Back to Course home page
See also Daily Schedule - Part 2
Although the chapter we finished with did not attempt to cover the 2017 “Attention is All You Need” paper, Grus has almost perfectly set you up for a second-semester course in deep learning and LLMs that almost every computer science department is now going to have on offer. Before taking such a course, you can review and survey beyond where Grus has taken us in several ways:
(1) If at some point, you are interested in a concise and mathematically-sophisticated review of all that we have done (and then some), consider A high-bias, low-variance introduction to Machine Learning for physicists.

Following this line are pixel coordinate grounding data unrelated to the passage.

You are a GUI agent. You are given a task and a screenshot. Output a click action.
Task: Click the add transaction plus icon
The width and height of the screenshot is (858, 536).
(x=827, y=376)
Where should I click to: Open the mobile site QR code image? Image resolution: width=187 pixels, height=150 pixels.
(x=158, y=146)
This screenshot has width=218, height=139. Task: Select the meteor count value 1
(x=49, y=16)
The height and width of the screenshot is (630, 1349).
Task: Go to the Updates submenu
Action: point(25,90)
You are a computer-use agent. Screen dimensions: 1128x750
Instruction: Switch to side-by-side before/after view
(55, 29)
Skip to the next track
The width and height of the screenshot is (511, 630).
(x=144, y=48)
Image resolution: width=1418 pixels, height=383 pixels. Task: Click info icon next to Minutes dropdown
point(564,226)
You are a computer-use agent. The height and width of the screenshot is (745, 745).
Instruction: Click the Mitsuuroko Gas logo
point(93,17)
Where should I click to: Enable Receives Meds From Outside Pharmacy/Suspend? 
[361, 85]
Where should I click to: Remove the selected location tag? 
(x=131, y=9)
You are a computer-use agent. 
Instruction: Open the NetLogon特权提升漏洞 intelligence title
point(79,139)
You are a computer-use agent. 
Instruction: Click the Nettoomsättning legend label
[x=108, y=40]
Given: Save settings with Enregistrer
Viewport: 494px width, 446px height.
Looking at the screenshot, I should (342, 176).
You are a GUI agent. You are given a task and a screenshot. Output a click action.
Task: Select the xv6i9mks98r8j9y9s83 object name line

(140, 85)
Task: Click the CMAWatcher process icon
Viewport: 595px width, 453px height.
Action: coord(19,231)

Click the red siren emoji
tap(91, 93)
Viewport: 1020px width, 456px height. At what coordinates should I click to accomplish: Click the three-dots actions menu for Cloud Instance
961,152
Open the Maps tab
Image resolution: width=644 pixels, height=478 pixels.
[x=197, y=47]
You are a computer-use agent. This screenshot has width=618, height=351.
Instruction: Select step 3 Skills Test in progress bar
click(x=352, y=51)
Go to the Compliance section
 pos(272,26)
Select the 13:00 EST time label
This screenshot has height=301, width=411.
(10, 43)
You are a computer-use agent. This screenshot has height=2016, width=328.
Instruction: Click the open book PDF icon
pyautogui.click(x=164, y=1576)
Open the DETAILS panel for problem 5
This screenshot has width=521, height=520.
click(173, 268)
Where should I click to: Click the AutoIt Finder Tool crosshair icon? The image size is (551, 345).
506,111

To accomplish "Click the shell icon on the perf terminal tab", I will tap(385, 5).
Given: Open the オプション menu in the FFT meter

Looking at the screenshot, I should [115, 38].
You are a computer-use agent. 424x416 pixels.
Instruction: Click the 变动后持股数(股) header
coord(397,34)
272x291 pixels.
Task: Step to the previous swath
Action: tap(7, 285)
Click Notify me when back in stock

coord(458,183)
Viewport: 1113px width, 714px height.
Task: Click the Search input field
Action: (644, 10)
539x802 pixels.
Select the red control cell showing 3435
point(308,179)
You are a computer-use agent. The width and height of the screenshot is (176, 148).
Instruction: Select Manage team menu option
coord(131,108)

(2) Grus considers how LLMs have changed and will continue to change the workflow of a data scientist starting at the 15:00 mark in this late-2023 video Doing Data Science in the Time of ChatGPT. This is a casual survey that may only serve to cement what you have already discovered you can do with a current-generation LLM like Grok 3 or ChatGPT 4.5.
(3) Recapitulate what we have done and then look inside the mathematics and implementation of LLMs, without actually doing any more implementation, by watching all seven of the 3Blue1Brown videos by Grant Sanderson. Sanderson’s mathematics visualizations are exceptional, and I enjoy watching them even when he is presenting something I already understand, but perhaps the first four in the series are not worth your time given how much we have covered in Grus. The last three in the series (Transformers Explained Visually, Attention in Transformers, and How Might LLMs Store Facts?) will certainly be new and worthwhile.
(4) How this is going to affect industry after industry is anybody’s guess, but a recent and informed guess (from venture capitalist Marc Andreessen) is in this late-2024 Lex Fridman interview of Marc Andreessen (the link deliberately jumps you to a point over three hours into the interview).